Time for more good news?
Scott Adams, the Dilbert cartoonist, wrote a book a while ago called “How to fail at almost everything and still win big”. Part of his thought process is that you should actively manage your mood and your own personal energy, and one of the ways of doing this is to avoid exposure to too much depressing news.
A few years ago, I ran a (surprisingly successful, in readership terms) hyper local website for the area of London I lived in. I did a fair amount of research before I started this, and one of the things I learnt from others was to be positive. “Nobody wants to think they live in a rough or depressed area,” one person told me. And they’re right.
If you regularly consume news, though, you’re consuming — in the main — relentlessly negative news, on repeat. In some parts of the world like the UK, news is a regulated part of content on the radio: so every hour, you’re subjected to tales of misery, unpleasantness, and death. Thanks, regulators.
As I write this, my local news is comprised of a court case about alleged misbehaviour by an actor, an aeroplane which has crashed killing all on board, an earthquake that has “rocked” New Zealand, and new CCTV photographs released of someone just before their death. It’s not really the cheery fare you’d squeeze next to an Ed Sheeran song; but radio stations are, every hour, pumping out this sort of stuff to audiences.
There’s a radio station in Cape Town called Smile 90.4FM, which does news a little differently.
“We are supposed to believe that keeping up with the news is important and of value, yet there is no evidence to support the rationale that placing the worst of humanity as item number one in a news bulletin, has changed the world for the better. Presenting information that generates fear and worry without balancing context, or suggesting solutions, cannot be morally justified,” says the Program Director, Clive Ridgway. And he’s right.

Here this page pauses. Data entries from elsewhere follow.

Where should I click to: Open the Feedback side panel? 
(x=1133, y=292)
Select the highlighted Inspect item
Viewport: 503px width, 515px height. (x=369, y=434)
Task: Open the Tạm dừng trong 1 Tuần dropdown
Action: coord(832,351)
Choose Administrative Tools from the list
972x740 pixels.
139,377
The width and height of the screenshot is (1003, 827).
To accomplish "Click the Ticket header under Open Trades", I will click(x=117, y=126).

So, Smile “amplifies the positive” in the city. They don’t shy from bad news, but deliberately focus on the positive. UK radio veteran John Myers went to see them, and was impressed at what he heard.

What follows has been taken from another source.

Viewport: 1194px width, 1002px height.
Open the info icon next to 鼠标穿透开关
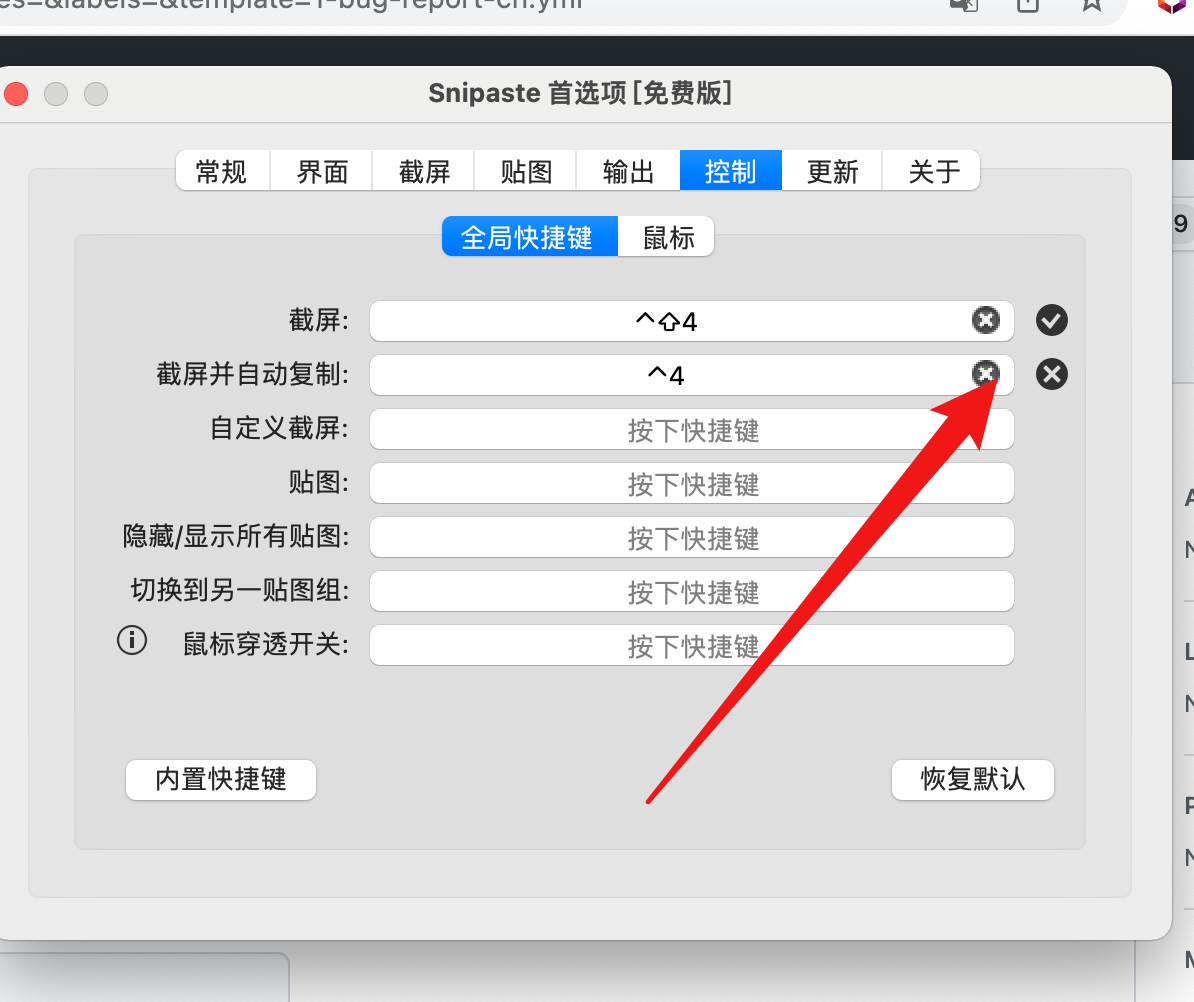(132, 640)
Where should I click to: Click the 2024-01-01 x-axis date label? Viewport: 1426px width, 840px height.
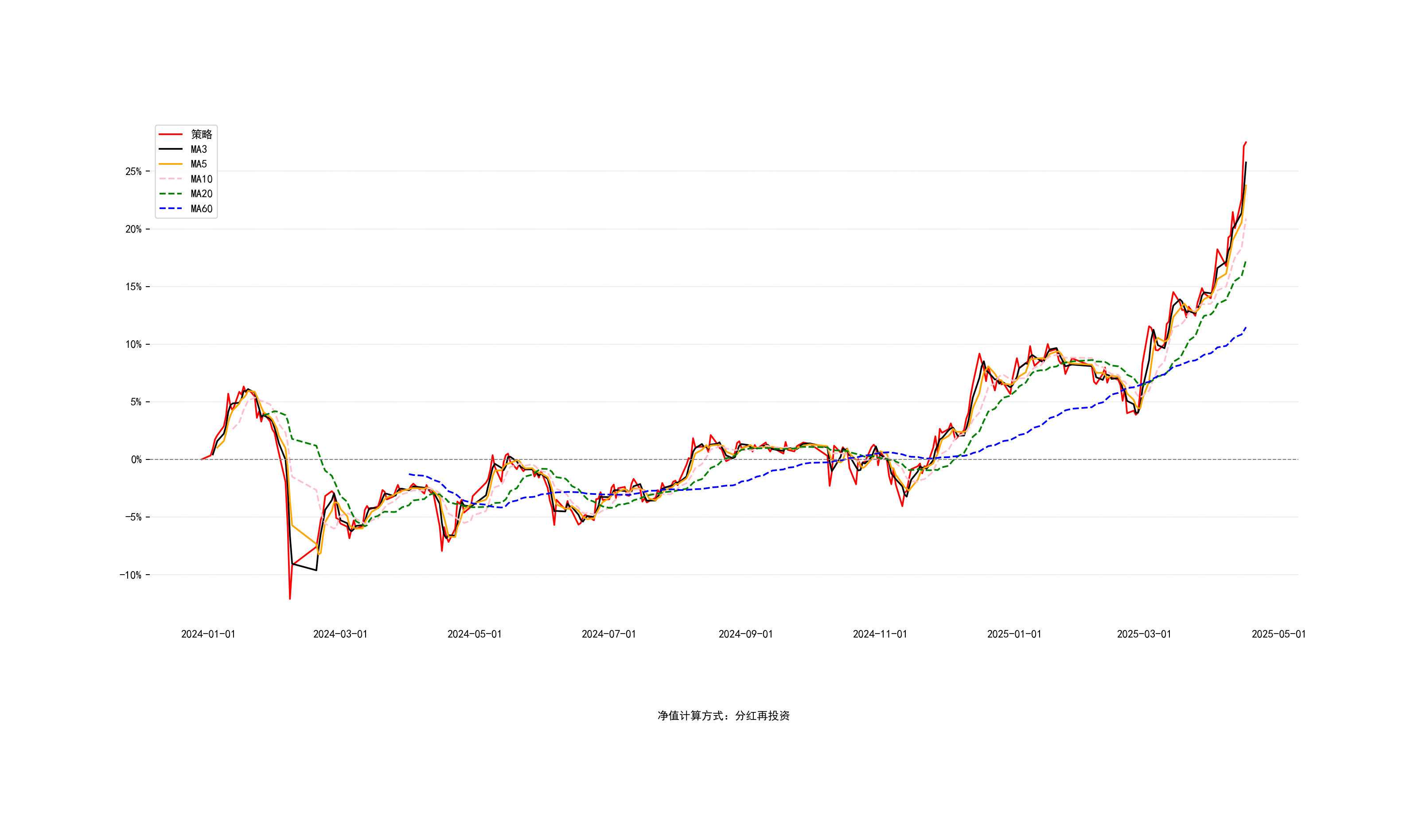[208, 634]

Hans Rosling’s book Factfulness, another book I’d recommend, is full of proof that we think of the world as much worse than it is. We’ve never been safer, healthier, richer or more educated. But listeners to radio news would be forgiven for thinking the opposite: because every single hour, we tell them how awful everything is.
On my little local news site, I had a story that I made a conscious decision to cover as “A new Turkish restaurant comes to town”, rather than “120 year-old pub to close”. The story was the same — a 120 year-old pub was closing, and being replaced by a Turkish restaurant. But I’d lay a bet that most grizzled old radio journalists would have led with the pub closure, not the restaurant opening. If it bleeds, it leads, after all.
I wonder whether we owe it to our audiences to, at the very least, give the positive side of a story; balance context (air travel is still the safest transport option); or focus on those suggesting a solution. Isn’t that the right thing to do?